Rysianka. Zimowe światło

: 2020-01-08, 20:00
autor: Wiolcia
Tym razem znajomi zaproponowali klasyczną pętlę z Żabnicy na Rysiankę, więc jak tu nie jechać?

Miało być ładnie, ale prognozy się nie sprawdziły. Nieśmiałe przebłyski słońca i blady błękit towarzyszyły nam tylko na krótkim odcinku z Lipowskiej do odbicia szlaków żółtego i zielonego. Za to nad górami pojawiło się specyficzne światło i przejrzystość była tego dnia niezła. Może nie taka, jak na ostatnim wypadzie na Szyndzielnię, ale bardzo zadowalająca. Podobało mi się. Było klimatycznie.

Obrazek

Tym razem pod linkiem fotorelacja: http://www.kuzniapodrozy.pl/rysianka-z- ... a-boracza/

: 2020-01-08, 20:05
autor: laynn
Jakbym wyczuł zawód pogodą, a tu taka widoczność! Ej no, bez przesady, fajna ta pogoda ;)

: 2020-01-08, 20:08
autor: Wiolcia
laynn pisze:Jakbym wyczuł zawód pogodą, a tu taka widoczność! Ej no, bez przesady, fajna ta pogoda ;)

No wiesz, nastawiłam się, po ostatnich opadach śniegu, na oblepione nim drzewa na tle błękitu. A tu guzik.
Ale zawodu nie było, bo dawno nie miałam takiej przejrzystości na Rysiance.

: 2020-01-08, 20:47
autor: Piotrek
Mrocznie ale mimo to widoczność bardzo przyjemna i wyraźna (no chyba że to powyciągałaś w jakim programie przy okazji kolorów).

Końcem roku szedłem tą pętelką, tyle że w słońcu.
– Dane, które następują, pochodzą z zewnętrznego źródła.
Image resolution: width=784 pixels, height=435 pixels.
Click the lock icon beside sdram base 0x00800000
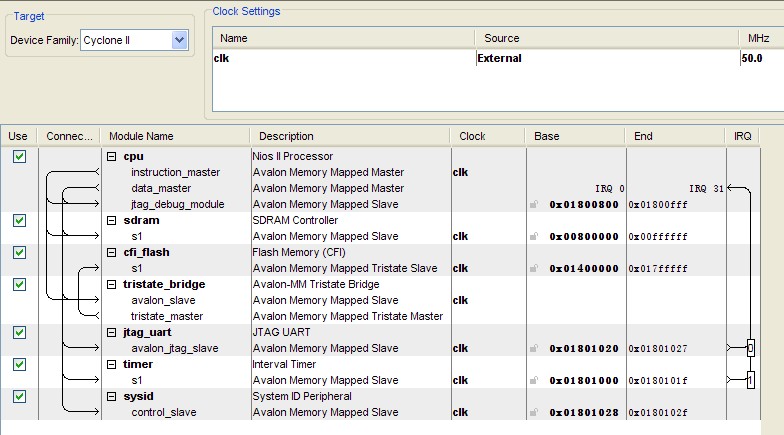pos(537,237)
No jest to piękny kawałek trasy :-)

: 2020-01-08, 20:51
autor: Wiolcia
Piotrek pisze:Mrocznie ale mimo to widoczność bardzo przyjemna i wyraźna (no chyba że to powyciągałaś w jakim programie przy okazji kolorów).

Końcem roku szedłem tą pętelką, tyle że w słońcu. No jest to piękny kawałek trasy :-)
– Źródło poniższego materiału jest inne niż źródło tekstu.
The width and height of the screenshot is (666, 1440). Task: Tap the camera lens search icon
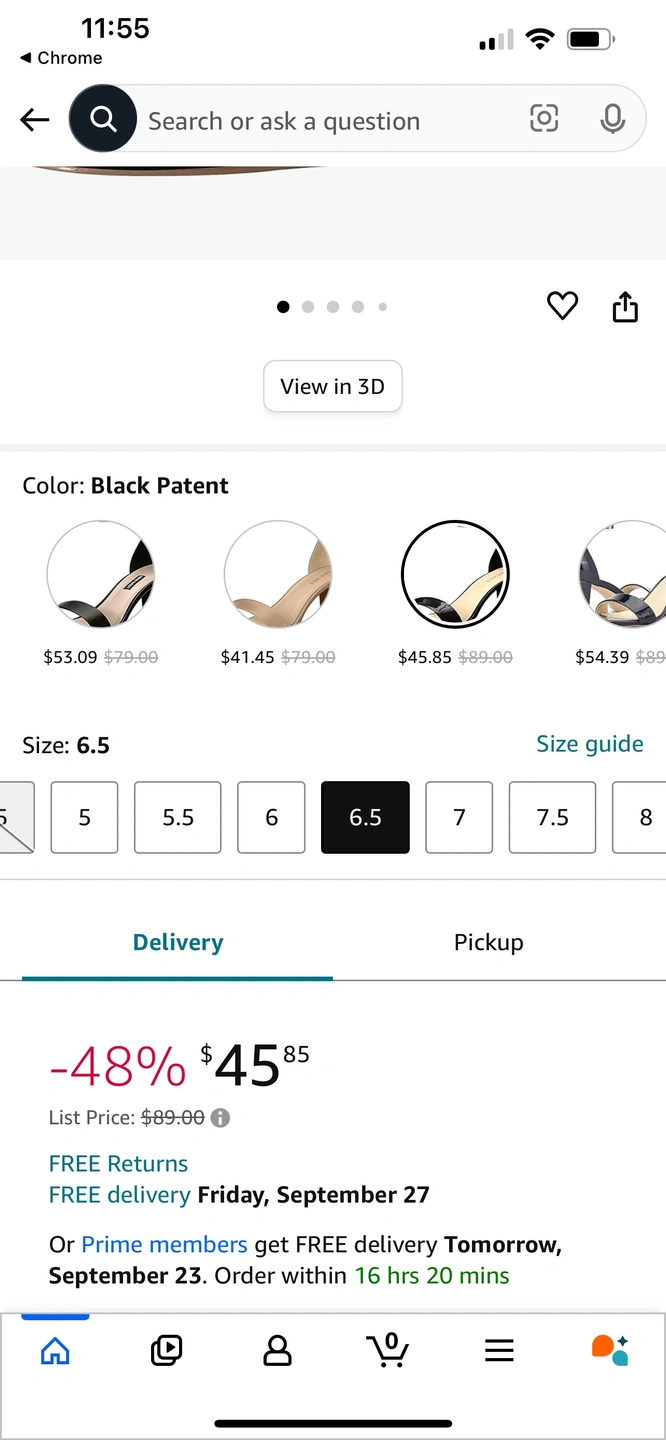click(543, 120)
Akurat widoczność autentyczna. Bardzo dobrze było Fatrę widać.
Zimą dwa lata temu też udała mi się na tej pętli piękna zima.
Teraz było inaczej, ale też fajnie.

: 2020-01-08, 21:18
autor: Sebastian
"mrocznie", ale fajny klimacik bez słońca

: 2020-01-08, 22:14
autor: sokół
Bardzo malownicza ta pogoda, ale złośliwa, Tatry podświetliło, jak za szybą byłaś...

: 2020-01-09, 07:23
autor: Dobromił
Nie byłem w Beskidzie Żywieckim od ponad dwóch lat. Może by od Rysianki wrócić ? :)
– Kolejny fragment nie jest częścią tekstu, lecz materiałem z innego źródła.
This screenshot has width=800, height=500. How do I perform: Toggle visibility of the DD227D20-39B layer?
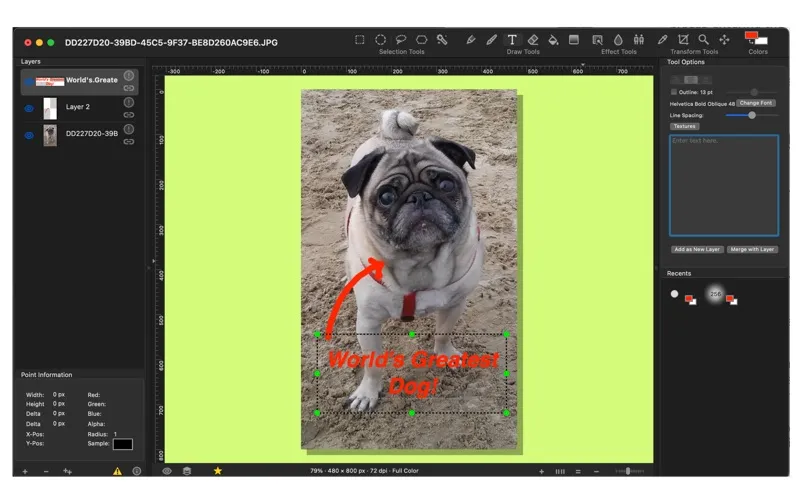click(x=29, y=135)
Piękne te Wasze zdjęcia. W mroku nadzieja.

: 2020-01-09, 11:01
autor: Sebastian
Byłem tego dnia na Mogielicy. Pomimo braku słońca i "mroku" było fajnie.

: 2020-01-09, 12:13
autor: buba
Wiolcia pisze:Miało być ładnie, ale prognozy się nie sprawdziły


Zycze sobie na ten rok i wszystkie inne, aby zawsze w gorach miec tak malo slonca i takie nieladne widoki! :D

Jak mi sie trafi taka pogoda w gorach - to twierdze ze super wypalila, przeszla wszelakie oczekiwania i jestem dzieckiem szczescia!

W moim poczuciu zla pogoda w gorach i mroczne klimaty wygladaja tak: :lol

Obrazek

Albo tak - jesli juz nawiazywac do bialej pory roku ;)

Obrazek

: 2020-01-09, 17:54
autor: włodarz
Wszystko widać, chmury wysoko ponad wierzchołkami - elegansia pogoda. A takie tam typu słoneczko i ośnieżone drzewa to ostatnio towar deficytowy. :-)

: 2020-01-09, 21:40
autor: Wiolcia
buba pisze:
Wiolcia pisze:Miało być ładnie, ale prognozy się nie sprawdziły


Zycze sobie na ten rok i wszystkie inne, aby zawsze w gorach miec tak malo slonca i takie nieladne widoki! :D

Jak mi sie trafi taka pogoda w gorach - to twierdze ze super wypalila, przeszla wszelakie oczekiwania i jestem dzieckiem szczescia!

Ale ja przecież nie narzekałam. Stwierdziłam obiektywnie, że miało być ładnie (w domyśle "słonecznie") i nie było.
Nawet wydaje mi się, że ten brak słońca był ciekawszy. Słońce na Rysiance już miałam, a takiego specyficznego światła to nie. I dobrej widoczności. I mimo że nastawiłam się na błękitne niebo, może dobrze, że go nie było ;).

: 2020-01-09, 21:41
autor: Wiolcia
Dobromił pisze:Nie byłem w Beskidzie Żywieckim od ponad dwóch lat. Może by od Rysianki wrócić ? :)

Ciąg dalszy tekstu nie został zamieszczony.